If the person behind the counter cannot explain why one diamond is natural and another is synthetic, the sale is no longer just about sparkle. It is about trust, pricing and whether a buyer feels confident paying up for a stone that will hold its value.

That tension drove the debut of Rapaport x Shop LC’s Heard on the Street, which went live May 6, 2026 as a video series on the diamond and jewelry trade. Rapaport framed the show as a place for industry experts to tackle the issues pressing hardest on consumers and the trade, and the opening discussion landed on the question the market keeps circling back to: how natural diamonds are being differentiated from synthetics, and why that explanation matters at the counter.

The timing was no accident.
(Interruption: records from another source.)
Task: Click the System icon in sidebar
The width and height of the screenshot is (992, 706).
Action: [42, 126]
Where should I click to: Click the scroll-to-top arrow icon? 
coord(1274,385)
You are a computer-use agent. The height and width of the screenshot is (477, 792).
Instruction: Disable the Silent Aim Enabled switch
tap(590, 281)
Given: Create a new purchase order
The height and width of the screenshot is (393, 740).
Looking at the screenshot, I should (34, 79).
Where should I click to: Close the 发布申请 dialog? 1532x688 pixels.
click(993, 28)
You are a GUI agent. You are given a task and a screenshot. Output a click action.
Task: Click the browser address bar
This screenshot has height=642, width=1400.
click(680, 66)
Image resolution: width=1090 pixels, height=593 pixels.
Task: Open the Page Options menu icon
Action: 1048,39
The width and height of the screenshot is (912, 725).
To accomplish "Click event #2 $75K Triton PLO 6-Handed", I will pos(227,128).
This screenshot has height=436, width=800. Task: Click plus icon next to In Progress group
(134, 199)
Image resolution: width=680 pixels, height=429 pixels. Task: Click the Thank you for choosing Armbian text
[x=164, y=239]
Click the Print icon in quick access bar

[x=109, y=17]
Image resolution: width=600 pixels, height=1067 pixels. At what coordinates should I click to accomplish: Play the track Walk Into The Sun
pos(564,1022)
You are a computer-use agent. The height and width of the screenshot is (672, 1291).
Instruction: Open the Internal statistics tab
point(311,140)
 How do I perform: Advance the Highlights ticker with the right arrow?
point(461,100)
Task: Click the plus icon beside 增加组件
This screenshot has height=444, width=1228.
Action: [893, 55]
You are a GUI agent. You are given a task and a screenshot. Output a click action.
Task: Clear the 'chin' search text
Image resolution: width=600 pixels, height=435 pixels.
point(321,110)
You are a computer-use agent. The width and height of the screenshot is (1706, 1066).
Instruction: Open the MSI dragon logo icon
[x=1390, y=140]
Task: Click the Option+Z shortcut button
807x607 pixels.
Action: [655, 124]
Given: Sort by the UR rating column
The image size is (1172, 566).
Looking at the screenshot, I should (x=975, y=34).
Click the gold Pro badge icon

In its May 7 market comment, Rapaport said US retail remained solid, especially for 2-carat-and-up diamonds in F-I, VS-SI quality. Low-color goods were also in demand because shoppers want their diamonds to look unmistakably natural, a sign that the natural-synthetic divide is not an abstract trade debate but a selling point shaping what moves. For jewelers, that means the language used in the showroom now affects confidence as much as carat weight does.

The market is also sending mixed signals on supply. De Beers said rough diamond trading conditions remained challenging in the first quarter of 2026, with its consolidated average realised price down 19% to $101 per carat. The company cut its 2026 production guidance to 21 million to 26 million carats from 26 million to 29 million, citing difficult trading conditions. De Beers also said demand for larger, higher-quality diamonds strengthened through 2025, while smaller, lower-quality stones were pressured by growing supply from other producers.

AI-generated illustration
AI-generated illustration

Rapaport has already pointed to that split in the rough market, reporting that De Beers lowered prices of 1- to 2-carat rough at its January sight and raised prices of 5-carat and larger stones in February. That kind of pricing pattern reinforces the premium now attached to bigger, better material, even as the middle and lower end faces pressure.

Layer in tariffs and the picture gets noisier. Rapaport has said tariff uncertainty has added volatility and left buyers cautious, while the natural-diamond trade has lost roughly half of global diamond demand since strong synthetic competition emerged. In that environment, education is not a soft talking point. It is the market’s defense against confusion, and the difference between a sale that feels transparent and one that leaves doubt behind.